Take each line of the data that contains the string "computer" and copy it.

* Extracted material *
━━━━━━━━━━
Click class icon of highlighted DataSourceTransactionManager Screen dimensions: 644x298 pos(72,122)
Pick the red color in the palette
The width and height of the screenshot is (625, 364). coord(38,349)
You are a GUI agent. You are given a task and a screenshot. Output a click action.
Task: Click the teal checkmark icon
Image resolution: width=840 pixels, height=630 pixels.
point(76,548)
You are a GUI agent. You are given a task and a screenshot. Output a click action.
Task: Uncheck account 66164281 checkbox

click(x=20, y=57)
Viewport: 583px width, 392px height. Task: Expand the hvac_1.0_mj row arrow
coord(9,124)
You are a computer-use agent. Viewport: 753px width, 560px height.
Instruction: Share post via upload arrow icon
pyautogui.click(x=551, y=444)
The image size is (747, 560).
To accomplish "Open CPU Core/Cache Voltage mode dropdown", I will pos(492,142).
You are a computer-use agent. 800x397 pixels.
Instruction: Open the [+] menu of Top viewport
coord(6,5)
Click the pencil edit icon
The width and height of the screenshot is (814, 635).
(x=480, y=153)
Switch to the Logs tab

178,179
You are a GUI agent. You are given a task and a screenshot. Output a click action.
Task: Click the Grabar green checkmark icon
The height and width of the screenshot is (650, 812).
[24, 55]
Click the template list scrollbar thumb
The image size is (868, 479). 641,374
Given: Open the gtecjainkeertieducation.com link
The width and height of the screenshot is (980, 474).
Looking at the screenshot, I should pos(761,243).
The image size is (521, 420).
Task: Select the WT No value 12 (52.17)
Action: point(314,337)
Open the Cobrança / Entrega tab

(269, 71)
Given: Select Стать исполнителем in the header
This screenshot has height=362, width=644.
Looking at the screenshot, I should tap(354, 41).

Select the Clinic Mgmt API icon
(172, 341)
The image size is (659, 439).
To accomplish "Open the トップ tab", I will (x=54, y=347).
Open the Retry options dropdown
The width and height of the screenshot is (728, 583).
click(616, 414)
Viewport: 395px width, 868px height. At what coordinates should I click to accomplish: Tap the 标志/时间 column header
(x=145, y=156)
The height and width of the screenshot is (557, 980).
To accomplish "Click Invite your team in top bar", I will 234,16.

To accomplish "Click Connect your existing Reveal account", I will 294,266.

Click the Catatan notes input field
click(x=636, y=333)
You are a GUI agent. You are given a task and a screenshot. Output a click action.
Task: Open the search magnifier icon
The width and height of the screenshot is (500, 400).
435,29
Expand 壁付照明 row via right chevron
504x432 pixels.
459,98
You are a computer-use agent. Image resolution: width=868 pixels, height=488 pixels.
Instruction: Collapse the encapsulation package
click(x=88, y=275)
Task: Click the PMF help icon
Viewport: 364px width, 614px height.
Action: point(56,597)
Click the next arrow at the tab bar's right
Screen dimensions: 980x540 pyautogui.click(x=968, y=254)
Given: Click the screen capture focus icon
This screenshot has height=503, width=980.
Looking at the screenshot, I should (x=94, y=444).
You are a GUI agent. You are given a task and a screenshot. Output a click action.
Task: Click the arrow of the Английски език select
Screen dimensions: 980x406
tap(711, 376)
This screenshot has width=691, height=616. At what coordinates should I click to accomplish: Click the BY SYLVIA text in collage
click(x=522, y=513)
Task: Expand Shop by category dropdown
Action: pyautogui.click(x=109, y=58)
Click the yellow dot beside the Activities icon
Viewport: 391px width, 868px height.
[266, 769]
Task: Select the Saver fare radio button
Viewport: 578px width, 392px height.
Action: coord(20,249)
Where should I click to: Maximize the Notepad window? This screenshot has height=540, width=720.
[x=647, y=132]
━━━━━━━━━━
* Reply *
You are a computer-use agent. Viewport: 753px width, 560px height.
You are a computer-use agent. 800x397 pixels.
You are a computer-use agent. Image resolution: width=868 pixels, height=488 pixels.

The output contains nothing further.